=== Task goal ===
Reproduce the data between the line containing "Click the first answer option row" and the line containing "Looking at the screenshot, I should 28,705.", inclusive, exactly as they appear.

---*---

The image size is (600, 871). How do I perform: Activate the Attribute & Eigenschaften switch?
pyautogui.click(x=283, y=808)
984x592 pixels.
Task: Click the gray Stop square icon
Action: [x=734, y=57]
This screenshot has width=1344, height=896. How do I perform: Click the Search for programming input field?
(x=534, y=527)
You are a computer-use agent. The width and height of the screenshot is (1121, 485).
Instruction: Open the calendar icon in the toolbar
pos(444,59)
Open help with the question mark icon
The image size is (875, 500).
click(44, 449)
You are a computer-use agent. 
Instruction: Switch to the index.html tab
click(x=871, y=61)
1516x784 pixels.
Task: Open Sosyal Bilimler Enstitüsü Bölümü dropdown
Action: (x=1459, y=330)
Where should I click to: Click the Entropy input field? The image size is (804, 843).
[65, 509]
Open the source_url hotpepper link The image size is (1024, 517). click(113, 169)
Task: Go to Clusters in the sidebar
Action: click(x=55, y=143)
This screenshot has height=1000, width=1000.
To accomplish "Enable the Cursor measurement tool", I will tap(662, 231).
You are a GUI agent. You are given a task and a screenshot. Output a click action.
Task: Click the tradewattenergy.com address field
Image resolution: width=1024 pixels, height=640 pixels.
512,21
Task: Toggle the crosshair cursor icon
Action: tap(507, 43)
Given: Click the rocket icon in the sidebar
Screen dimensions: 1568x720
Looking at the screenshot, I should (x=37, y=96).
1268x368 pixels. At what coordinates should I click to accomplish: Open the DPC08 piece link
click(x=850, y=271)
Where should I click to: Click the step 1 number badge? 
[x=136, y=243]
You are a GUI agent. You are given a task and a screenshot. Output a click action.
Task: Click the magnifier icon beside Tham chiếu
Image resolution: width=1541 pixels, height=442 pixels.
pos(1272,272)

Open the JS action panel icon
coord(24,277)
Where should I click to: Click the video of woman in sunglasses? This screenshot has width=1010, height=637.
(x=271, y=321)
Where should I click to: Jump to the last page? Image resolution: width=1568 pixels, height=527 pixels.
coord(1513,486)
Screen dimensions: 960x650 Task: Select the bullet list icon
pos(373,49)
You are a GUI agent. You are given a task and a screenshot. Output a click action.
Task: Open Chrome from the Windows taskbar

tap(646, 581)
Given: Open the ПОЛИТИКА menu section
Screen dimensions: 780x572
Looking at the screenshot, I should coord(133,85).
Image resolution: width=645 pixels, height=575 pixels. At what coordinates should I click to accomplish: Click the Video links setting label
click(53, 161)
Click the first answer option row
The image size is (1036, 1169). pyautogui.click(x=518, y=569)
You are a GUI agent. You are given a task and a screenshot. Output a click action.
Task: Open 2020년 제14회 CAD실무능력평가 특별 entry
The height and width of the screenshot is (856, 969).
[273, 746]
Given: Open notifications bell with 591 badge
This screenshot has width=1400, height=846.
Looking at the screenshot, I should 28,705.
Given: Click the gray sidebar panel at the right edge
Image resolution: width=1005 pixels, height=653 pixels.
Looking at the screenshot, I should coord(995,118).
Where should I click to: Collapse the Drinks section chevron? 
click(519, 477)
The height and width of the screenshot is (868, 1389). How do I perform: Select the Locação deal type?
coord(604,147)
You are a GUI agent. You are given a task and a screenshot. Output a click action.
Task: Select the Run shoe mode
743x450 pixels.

---*---

=== The response ===
Click the first answer option row
The image size is (1036, 1169). pyautogui.click(x=518, y=569)
You are a GUI agent. You are given a task and a screenshot. Output a click action.
Task: Open 2020년 제14회 CAD실무능력평가 특별 entry
The height and width of the screenshot is (856, 969).
[273, 746]
Given: Open notifications bell with 591 badge
This screenshot has width=1400, height=846.
Looking at the screenshot, I should 28,705.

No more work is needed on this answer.